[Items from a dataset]
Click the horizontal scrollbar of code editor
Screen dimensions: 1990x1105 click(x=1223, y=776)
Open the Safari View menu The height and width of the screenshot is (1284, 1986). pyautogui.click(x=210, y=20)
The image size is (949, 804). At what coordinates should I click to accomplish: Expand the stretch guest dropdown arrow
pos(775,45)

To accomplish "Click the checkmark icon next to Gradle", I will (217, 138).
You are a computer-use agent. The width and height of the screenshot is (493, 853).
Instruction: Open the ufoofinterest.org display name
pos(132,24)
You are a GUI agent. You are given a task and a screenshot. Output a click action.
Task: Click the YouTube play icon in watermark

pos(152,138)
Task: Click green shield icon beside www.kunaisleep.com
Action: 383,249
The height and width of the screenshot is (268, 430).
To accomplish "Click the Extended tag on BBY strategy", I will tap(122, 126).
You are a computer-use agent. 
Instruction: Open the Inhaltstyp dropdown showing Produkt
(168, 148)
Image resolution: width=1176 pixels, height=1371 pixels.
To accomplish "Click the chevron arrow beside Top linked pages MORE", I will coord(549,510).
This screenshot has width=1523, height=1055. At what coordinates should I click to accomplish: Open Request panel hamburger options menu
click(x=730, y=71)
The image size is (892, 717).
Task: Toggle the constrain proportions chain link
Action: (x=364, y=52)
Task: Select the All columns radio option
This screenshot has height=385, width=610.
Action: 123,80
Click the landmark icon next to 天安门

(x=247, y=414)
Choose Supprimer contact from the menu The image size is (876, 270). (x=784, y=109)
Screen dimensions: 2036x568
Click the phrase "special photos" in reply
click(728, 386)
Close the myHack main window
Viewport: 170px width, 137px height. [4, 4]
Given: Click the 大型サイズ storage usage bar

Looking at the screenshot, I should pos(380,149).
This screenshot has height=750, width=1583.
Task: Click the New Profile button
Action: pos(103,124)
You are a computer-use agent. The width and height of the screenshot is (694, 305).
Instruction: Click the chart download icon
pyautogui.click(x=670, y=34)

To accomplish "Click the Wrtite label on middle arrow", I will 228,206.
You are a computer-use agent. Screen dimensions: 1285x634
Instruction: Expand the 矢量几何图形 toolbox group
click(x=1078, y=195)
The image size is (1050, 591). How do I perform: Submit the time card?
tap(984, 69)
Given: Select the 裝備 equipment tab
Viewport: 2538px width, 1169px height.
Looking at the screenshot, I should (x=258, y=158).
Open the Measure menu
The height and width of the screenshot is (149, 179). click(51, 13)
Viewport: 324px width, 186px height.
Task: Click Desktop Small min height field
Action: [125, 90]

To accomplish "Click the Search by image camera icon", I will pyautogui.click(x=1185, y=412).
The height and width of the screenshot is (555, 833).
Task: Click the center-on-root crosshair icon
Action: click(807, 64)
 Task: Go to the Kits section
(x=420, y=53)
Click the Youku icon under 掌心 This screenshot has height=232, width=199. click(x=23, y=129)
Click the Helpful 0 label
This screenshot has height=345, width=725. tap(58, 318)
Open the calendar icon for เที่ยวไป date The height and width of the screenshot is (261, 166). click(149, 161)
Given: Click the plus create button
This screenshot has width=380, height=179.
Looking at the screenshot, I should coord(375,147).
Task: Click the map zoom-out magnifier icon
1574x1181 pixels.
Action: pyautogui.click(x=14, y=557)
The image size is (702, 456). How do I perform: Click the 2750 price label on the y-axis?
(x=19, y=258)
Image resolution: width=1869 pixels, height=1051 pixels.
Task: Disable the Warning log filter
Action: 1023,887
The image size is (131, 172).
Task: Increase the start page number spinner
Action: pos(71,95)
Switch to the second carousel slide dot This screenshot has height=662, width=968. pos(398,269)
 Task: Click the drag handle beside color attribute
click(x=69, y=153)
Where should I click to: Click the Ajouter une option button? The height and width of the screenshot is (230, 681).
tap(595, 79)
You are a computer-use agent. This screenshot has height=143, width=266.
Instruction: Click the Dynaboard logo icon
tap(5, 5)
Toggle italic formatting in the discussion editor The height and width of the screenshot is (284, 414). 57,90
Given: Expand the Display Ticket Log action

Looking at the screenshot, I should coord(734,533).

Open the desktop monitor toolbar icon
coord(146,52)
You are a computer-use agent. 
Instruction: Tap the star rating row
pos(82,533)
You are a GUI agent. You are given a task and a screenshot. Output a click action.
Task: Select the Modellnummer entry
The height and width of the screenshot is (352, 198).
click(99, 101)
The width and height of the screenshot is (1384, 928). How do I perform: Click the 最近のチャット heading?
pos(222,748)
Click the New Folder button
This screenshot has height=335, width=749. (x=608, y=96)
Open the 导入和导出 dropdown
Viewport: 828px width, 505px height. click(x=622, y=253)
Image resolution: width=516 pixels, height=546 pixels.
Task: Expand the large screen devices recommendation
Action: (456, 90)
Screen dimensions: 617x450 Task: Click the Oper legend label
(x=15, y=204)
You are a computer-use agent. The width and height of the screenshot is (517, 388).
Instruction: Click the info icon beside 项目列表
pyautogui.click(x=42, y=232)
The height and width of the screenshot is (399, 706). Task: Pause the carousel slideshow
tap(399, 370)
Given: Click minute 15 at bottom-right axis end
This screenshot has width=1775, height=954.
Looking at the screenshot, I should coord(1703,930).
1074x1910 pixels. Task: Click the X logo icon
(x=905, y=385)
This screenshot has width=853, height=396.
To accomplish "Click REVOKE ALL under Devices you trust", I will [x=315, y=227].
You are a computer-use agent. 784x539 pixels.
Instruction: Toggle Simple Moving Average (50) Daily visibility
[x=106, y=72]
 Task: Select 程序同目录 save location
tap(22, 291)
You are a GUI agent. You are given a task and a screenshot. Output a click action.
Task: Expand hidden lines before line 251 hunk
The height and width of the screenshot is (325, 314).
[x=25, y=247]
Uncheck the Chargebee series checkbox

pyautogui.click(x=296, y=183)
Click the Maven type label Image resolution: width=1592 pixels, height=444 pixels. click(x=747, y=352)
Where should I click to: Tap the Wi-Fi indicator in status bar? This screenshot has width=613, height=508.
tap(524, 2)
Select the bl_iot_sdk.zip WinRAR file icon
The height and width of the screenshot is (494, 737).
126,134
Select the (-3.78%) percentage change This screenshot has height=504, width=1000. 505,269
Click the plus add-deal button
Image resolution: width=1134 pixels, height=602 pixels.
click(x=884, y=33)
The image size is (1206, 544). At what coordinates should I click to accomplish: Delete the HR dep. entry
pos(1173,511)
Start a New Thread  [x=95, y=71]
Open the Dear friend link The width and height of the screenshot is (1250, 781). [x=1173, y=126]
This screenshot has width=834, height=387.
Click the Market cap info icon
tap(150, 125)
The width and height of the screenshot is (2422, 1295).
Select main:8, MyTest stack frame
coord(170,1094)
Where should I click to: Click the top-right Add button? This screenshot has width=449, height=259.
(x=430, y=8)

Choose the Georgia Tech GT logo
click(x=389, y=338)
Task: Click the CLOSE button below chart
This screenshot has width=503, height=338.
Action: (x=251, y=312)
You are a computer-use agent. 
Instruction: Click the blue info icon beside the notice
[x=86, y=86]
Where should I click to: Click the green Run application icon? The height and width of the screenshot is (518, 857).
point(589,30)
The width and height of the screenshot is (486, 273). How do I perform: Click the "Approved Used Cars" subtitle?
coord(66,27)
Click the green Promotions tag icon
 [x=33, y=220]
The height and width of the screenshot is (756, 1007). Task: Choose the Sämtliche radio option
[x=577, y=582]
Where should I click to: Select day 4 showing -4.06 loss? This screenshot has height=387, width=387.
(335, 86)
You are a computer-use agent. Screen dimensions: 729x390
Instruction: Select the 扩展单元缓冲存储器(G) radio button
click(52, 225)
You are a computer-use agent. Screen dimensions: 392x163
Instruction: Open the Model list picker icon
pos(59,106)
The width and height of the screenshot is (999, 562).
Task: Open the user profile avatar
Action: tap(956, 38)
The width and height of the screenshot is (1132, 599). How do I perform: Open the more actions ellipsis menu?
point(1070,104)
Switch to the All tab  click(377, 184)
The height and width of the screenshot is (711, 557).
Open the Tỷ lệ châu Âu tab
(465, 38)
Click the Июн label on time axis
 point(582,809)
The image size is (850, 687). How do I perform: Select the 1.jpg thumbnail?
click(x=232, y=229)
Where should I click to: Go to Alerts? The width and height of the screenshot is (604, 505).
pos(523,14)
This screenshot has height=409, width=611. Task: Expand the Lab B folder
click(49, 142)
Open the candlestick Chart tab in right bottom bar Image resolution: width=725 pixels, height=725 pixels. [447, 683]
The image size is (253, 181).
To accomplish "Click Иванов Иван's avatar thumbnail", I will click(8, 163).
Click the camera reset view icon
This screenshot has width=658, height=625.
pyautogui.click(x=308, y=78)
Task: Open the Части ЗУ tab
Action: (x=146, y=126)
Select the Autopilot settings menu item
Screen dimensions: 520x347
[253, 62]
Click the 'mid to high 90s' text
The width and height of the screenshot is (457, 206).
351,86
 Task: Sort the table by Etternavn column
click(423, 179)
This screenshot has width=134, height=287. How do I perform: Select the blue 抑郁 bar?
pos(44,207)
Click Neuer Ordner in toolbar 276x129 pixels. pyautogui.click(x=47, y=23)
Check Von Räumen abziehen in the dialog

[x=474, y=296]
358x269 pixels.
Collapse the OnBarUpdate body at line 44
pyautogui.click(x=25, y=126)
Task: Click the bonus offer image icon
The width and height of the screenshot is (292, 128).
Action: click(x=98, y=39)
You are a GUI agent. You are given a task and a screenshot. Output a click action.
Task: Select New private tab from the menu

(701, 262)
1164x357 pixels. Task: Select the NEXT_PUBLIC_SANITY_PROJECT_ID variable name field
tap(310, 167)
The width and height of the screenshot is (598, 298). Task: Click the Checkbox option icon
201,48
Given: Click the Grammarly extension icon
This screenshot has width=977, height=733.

The task>
Copy the data above verbatim, from the line containing "The width and height of the screenshot is (2422, 1295)." through the line containing "Action: (x=146, y=126)", including both of those lines.

Finished answer>
The width and height of the screenshot is (2422, 1295).
Select main:8, MyTest stack frame
coord(170,1094)
Where should I click to: Click the top-right Add button? This screenshot has width=449, height=259.
(x=430, y=8)

Choose the Georgia Tech GT logo
click(x=389, y=338)
Task: Click the CLOSE button below chart
This screenshot has width=503, height=338.
Action: (x=251, y=312)
You are a computer-use agent. 
Instruction: Click the blue info icon beside the notice
[x=86, y=86]
Where should I click to: Click the green Run application icon? The height and width of the screenshot is (518, 857).
point(589,30)
The width and height of the screenshot is (486, 273). How do I perform: Click the "Approved Used Cars" subtitle?
coord(66,27)
Click the green Promotions tag icon
 [x=33, y=220]
The height and width of the screenshot is (756, 1007). Task: Choose the Sämtliche radio option
[x=577, y=582]
Where should I click to: Select day 4 showing -4.06 loss? This screenshot has height=387, width=387.
(335, 86)
You are a computer-use agent. Screen dimensions: 729x390
Instruction: Select the 扩展单元缓冲存储器(G) radio button
click(52, 225)
You are a computer-use agent. Screen dimensions: 392x163
Instruction: Open the Model list picker icon
pos(59,106)
The width and height of the screenshot is (999, 562).
Task: Open the user profile avatar
Action: tap(956, 38)
The width and height of the screenshot is (1132, 599). How do I perform: Open the more actions ellipsis menu?
point(1070,104)
Switch to the All tab  click(377, 184)
The height and width of the screenshot is (711, 557).
Open the Tỷ lệ châu Âu tab
(465, 38)
Click the Июн label on time axis
 point(582,809)
The image size is (850, 687). How do I perform: Select the 1.jpg thumbnail?
click(x=232, y=229)
Where should I click to: Go to Alerts? The width and height of the screenshot is (604, 505).
pos(523,14)
This screenshot has height=409, width=611. Task: Expand the Lab B folder
click(49, 142)
Open the candlestick Chart tab in right bottom bar Image resolution: width=725 pixels, height=725 pixels. [447, 683]
The image size is (253, 181).
To accomplish "Click Иванов Иван's avatar thumbnail", I will click(8, 163).
Click the camera reset view icon
This screenshot has width=658, height=625.
pyautogui.click(x=308, y=78)
Task: Open the Части ЗУ tab
Action: (x=146, y=126)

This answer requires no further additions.